→ **Task prompt**
Look through the data and write out every line with the word "computer" in it.

- - -

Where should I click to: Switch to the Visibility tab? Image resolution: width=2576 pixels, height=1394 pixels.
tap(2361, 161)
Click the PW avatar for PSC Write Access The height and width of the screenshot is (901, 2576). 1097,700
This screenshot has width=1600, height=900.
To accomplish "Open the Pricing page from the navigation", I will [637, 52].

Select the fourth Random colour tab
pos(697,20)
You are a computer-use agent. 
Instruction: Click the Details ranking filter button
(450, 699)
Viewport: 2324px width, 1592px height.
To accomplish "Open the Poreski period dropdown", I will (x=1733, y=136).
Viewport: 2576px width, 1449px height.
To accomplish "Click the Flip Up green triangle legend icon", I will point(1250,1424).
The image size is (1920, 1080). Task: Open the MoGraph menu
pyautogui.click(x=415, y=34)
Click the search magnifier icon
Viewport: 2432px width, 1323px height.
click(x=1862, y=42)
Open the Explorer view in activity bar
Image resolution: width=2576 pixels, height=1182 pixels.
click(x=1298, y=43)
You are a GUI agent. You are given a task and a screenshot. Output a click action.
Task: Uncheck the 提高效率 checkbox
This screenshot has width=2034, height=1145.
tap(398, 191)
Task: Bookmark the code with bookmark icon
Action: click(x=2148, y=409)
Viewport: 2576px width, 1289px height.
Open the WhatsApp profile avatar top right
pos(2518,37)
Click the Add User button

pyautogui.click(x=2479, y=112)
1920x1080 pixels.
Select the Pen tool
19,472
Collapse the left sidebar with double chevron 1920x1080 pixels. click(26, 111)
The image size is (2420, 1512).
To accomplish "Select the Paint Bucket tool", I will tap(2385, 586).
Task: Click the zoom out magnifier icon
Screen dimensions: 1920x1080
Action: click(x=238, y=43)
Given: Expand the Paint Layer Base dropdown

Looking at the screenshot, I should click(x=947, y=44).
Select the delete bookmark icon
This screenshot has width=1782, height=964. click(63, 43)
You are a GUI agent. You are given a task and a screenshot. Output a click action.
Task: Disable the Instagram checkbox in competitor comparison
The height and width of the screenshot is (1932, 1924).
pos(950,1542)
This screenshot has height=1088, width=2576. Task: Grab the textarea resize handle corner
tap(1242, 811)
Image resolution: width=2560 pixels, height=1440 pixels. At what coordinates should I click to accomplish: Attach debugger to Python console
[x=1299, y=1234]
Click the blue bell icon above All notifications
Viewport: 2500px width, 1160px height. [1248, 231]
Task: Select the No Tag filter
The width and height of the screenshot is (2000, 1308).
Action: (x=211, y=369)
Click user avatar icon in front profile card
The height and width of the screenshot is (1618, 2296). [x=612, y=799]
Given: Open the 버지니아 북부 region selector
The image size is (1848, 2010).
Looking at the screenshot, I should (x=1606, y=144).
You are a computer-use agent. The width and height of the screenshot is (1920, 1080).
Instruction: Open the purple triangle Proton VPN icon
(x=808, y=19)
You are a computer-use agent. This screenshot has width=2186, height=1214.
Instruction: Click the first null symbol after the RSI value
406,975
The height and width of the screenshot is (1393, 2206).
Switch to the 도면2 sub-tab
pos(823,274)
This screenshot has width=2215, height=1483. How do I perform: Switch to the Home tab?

- - -

→ **Answer space**
You are a computer-use agent. 
You are a computer-use agent. The width and height of the screenshot is (1920, 1080).
You are a computer-use agent. This screenshot has width=2186, height=1214.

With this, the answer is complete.